The New Domestic Christendom
Adapted from Crucial Christianity: An Ethos Theology for the 3rd Millennium
The Christmas Coronation of Charlemagne 800 A.D.
“It is now upon you alone that the churches of Christ lean, from you alone that they await safety, from you, the avenger of crimes, guide of those who err, consoler of the afflicted, upholder of good.” So said Alcuin of York of Charlemagne, who on Christmas Day 800 A.D. was crowned the King of Christendom by Pope Leo III.
On this 1220th Christmas Day after the coronation of Charlemagne and the inauguration of Christendom I, any semblance of that Christendom has been thoroughly vanquished and definitely replaced by Satanic States and a universal anti-Christic dystopia. Thus the erstwhile Christian nations no longer have the meaning they once did, for they have apostatized, are devoid of God, and are thus illegitimate. Nostalgic ethnic sentiments and cultural romantic reenactments do not change the fact that Western countries—and most especially those that formed the bulwark of Christendom I such as France, Italy, Spain, Ireland, and even the late-coming America—have not merely reverted to heathenism but are essentially and virulently anti-Christic. For these cultures have betrayed, in fact are based upon, the very rejection of the Christian heart of Western civilization, and thus are rendered virulently hostile to Christ and his people. In short, these nations and these cultures, unlike the natural law based pagans of old, are utterly irredeemable, having as their very essence an anti-Christic dynamics. This means that the third millennium is a time where Christian patriotism can no longer be properly equated with nationalism but rather only with true piety, or love and honor of God and parents. That is, a righteous patriotism then derives solely from the inseparable love of, and wholehearted allegiance to, faith and family.

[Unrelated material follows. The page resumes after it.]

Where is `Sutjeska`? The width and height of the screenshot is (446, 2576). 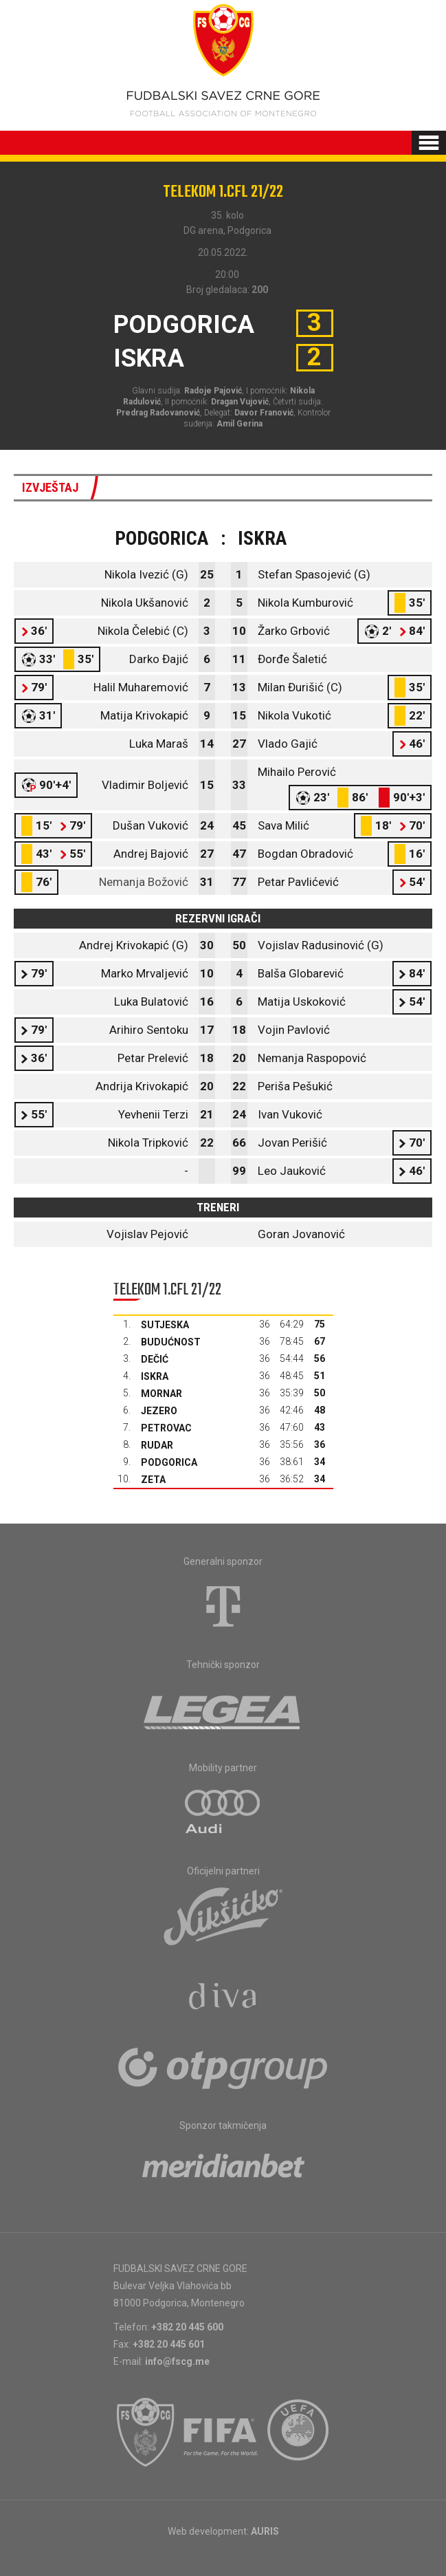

Due to the new hostile sociopolitical realities, the third millennium is a time as well of new beginnings; it is a time of the clan and the small-faith community of families; and it a time when a new Christendom will be built (to the extent that it is built) solely on Christ an those clans and families. If any new Christian sociopolitical entities, even new countries, are to arise, they must arise anew and outside and beyond the demarcations of the past; outside and transcendent of the current sociopolitical powers-that-be; they must arise outside and in contradistinction to the world, the flesh, and the devil. This dawn of the third millennium requires the advent of a new Christian culture comprised of individual pastoral, that is grassroots, shoots that have made their way up among the ruins of an anti-Christic, dystopic world.

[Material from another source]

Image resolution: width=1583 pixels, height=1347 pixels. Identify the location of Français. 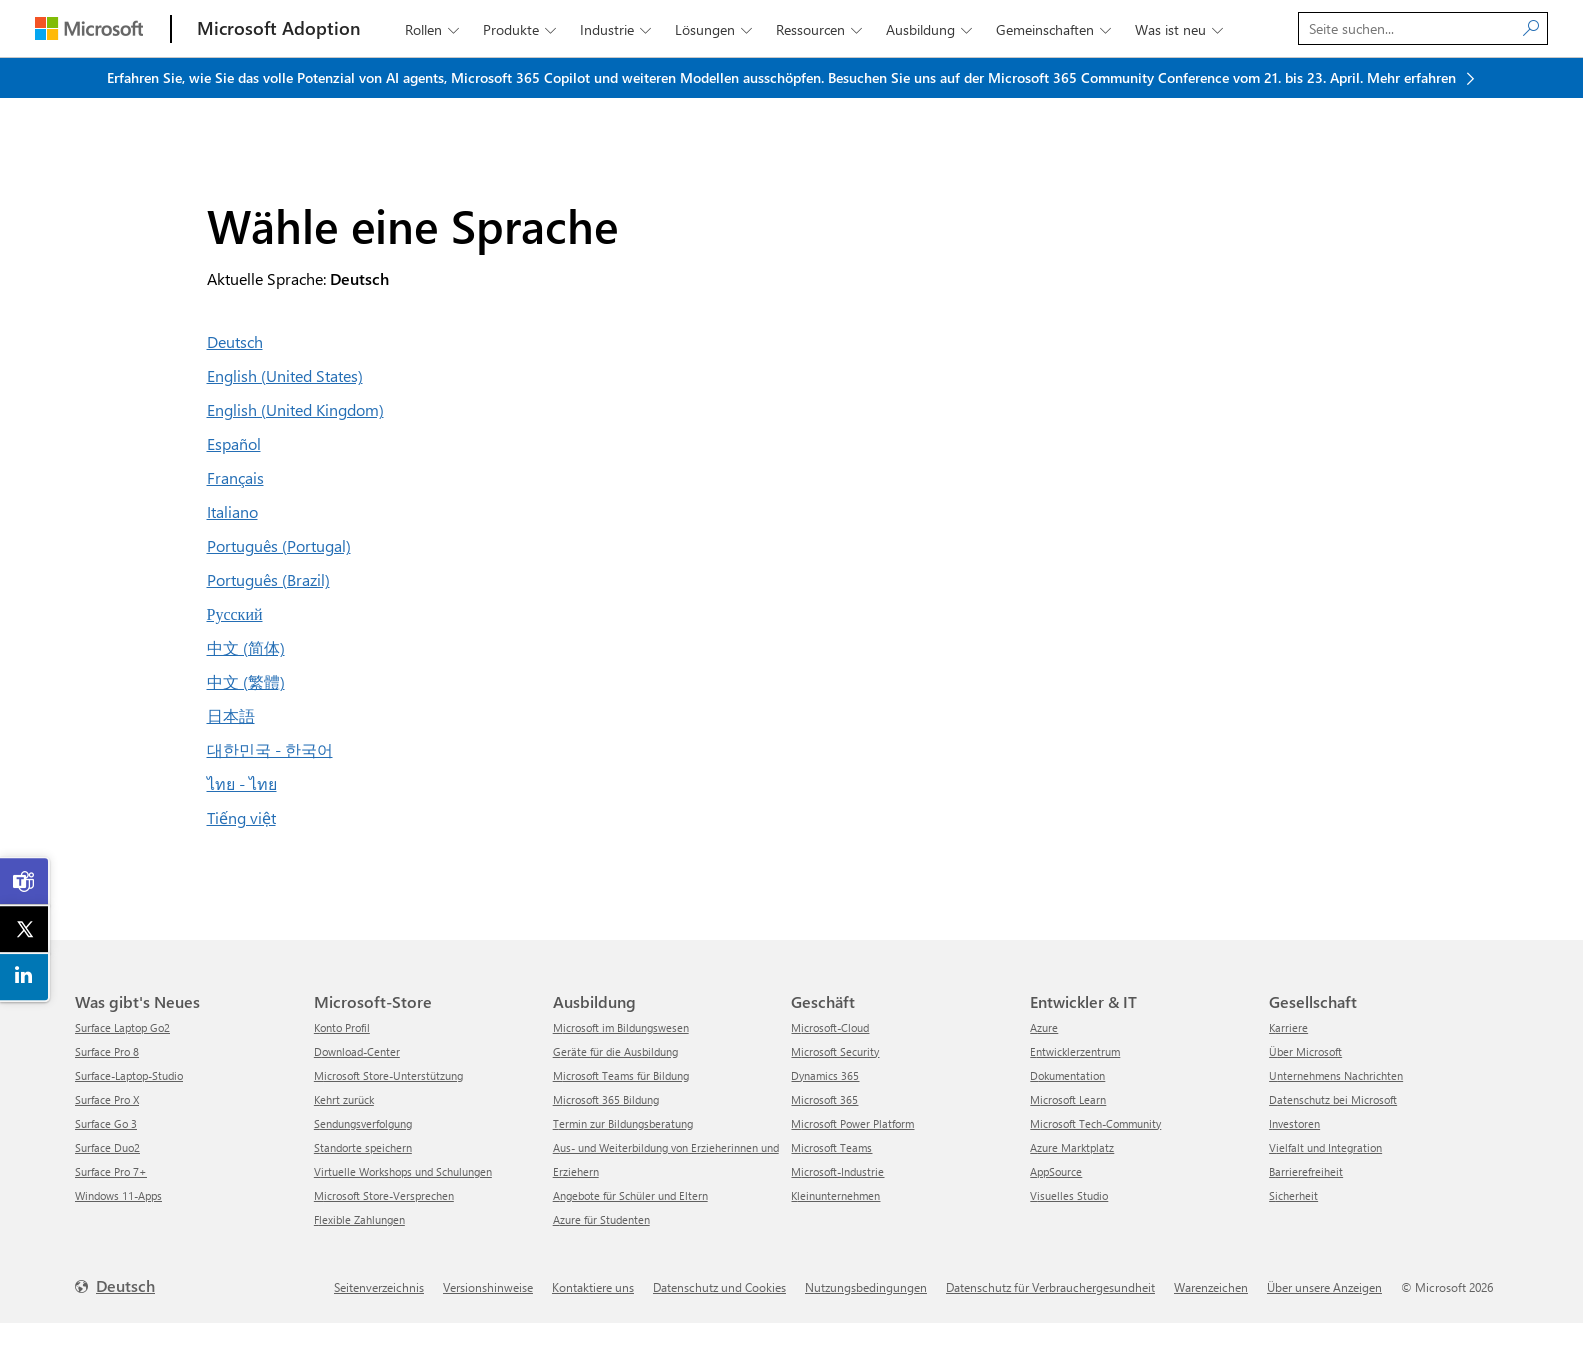
(235, 477).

It is now, in this the third Christian age, that the lay faithful are called to grow up and out of the childhood of ages past. These faithful, these so-called “commoners” and “citizens,” are called to rise up fully mature, no longer holding onto props of the world, no longer dependent or subservient to powers and principalities, but only holding onto, dependent upon, and subservient to the Holy Cross. The third millennium is truly the age of the laity. It is the age of the laity because it is the age of the family and the imago Dei individual (the image of God as free rational-volitional beings) that comprises that family. And it is the age of the family and imago Dei individual because that family is being destroyed and the individual enslaved as never before; for in God’s economy “where sin abounds grace abounds more” (RM 5:20), the truth and good arising in direct contradiction to the prevalent falsehood and evil.
1,220 years after the Coronation of Charlemagne on Christmas day, “the whole salvation of the Church of Christ,” that is, any possibility of a new Christendom, once again resides with the laity. But this new Christendom entails not the restoring of the ancient Western monarchies (as many traditionalists whimsically espouse), but with reinforcing the only timelessly God-ordain monarchy, that of the family. A new Christendom entails not the divine rights of elite kings and royal families, but rather the divine rights of the common man and the nuclear family. And these divine rights of the common lay faithful are absolute, for they derive from the faithful’s absolute right to do their duty to God, that is, their duty to abide by both natural and divine law, and indeed divine inspiration. But make no mistake, those that so abide by natural and divine law are outlaws to the Satanic State; a State that as such must be militantly engaged for “the whole salvation of the Church of Christ,” and most specifically and urgently for the salvation of the domestic church that is the family.